Back How did climate change determine human diasporas in South America during the Holocene?

How did climate change determine human diasporas in South America during the Holocene?

Jonas Gregorio de Souza, a Marie Curie researcher at the UPF Department of Humanities, is to carry out the project “Examining Pan-Neotropical Diasporas” over the next two years to answer this question.

25.07.2019

Imatge inicial

This July, Jonas Gregorio de Souza, a Marie Curie researcher and member of the Complexity and Socio-Ecological Dynamics (CaSEs) Research Group of the Department of Humanities, has started to develop the ExPaND (Examining Pan-Neotropical Diasporas) research project.

Thanks to a grant of some 160,000 euros as part of the 2018 call for European Commission individual Marie Sklodovska-Curie grants, Jonas Gregorio de Souza is to carry out his project at the University over the next two years under the supervision of Marco Madella, UPF-ICREA research professor and head of the CaSEs research group.

The ExPaND (Examining Pan-Neotropical Diasporas) project integrates archaeology, paleoecology and computer modelling to verify the role of climate change on the spread of farmers from tropical rainforests outside the Amazon during the late Holocene. “My research aims to compile archaeological and paleoecological data that I will use to model the cultural expansion and reconstruct changes in land cover”, says Jonas Gregorio de Souza.

Studying the relationship between climate change and human migration based on computational modelling

The expansion of farmers and their languages was a key process in shaping cultural and linguistic geographies worldwide during this geological period.
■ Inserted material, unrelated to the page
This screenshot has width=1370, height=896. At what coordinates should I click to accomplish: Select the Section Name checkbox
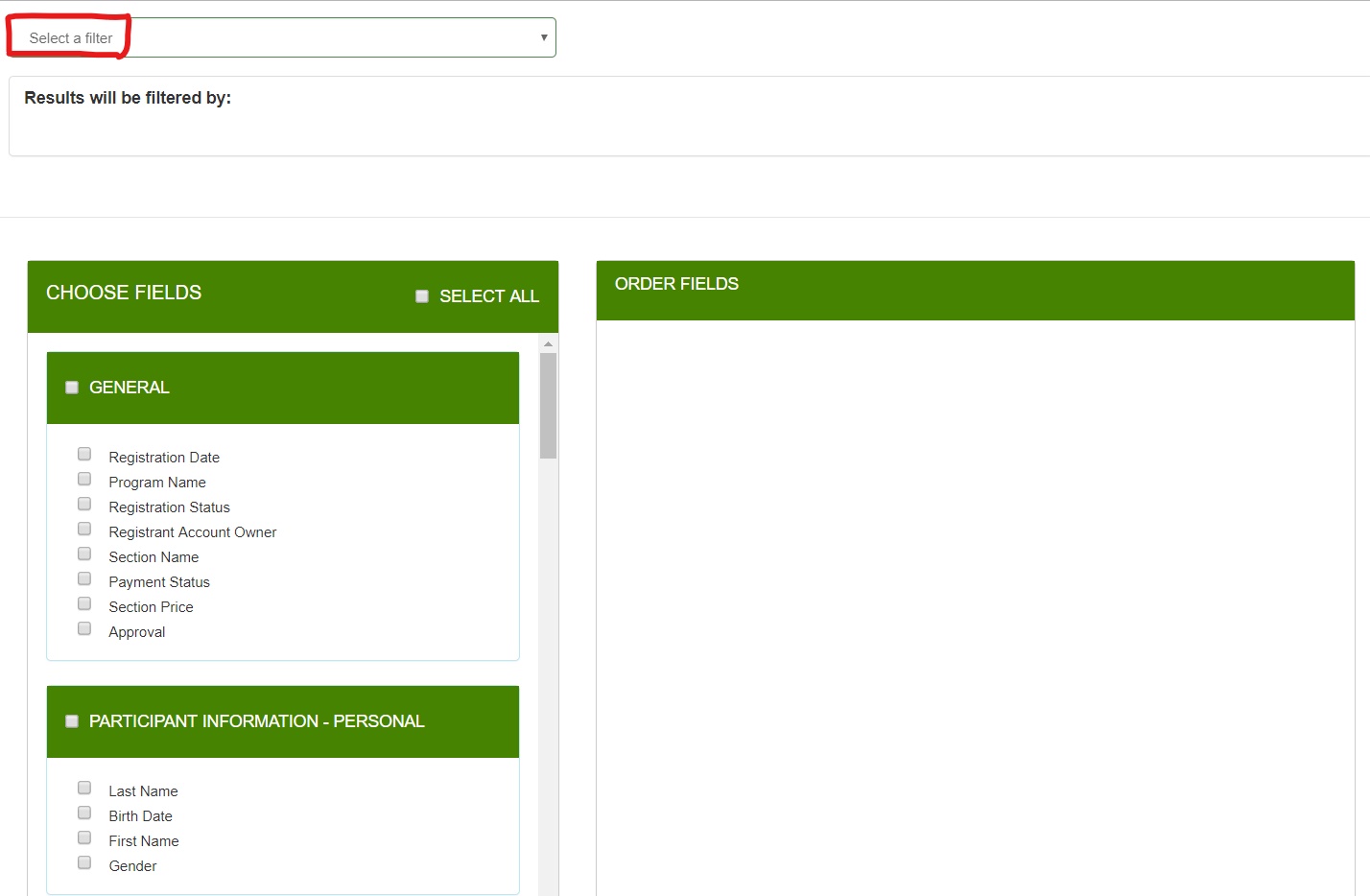pos(83,553)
Many such expansions have been recently shown to coincide with periods of climate change, which would have offered both opportunities and setbacks for human migration.

South America offers a perfect case study, with the main cultural diasporas that occur in the last 5,000 years, a period of increased precipitation and expansion of the forests, as documented in paleoclimatic and paleoecological records.

Jonas Gregorio de Souza says that “the results of the research will allow an initial assessment of the time, the pace and the routes of expansion of archaeological cultures in the lowlands of South America, as well as the spatial gradient of changes in vegetation induced by climate during the late Holocene”.

Finally, through agent-based modelling (ABM), the project will simulate scenarios of human migration in the Neotropics with a dynamic environmental background. 

In this regard, different models will be generated to find the best fit to the empirical archaeological data that will allow assessing of the role of climate change on human dispersions in South America.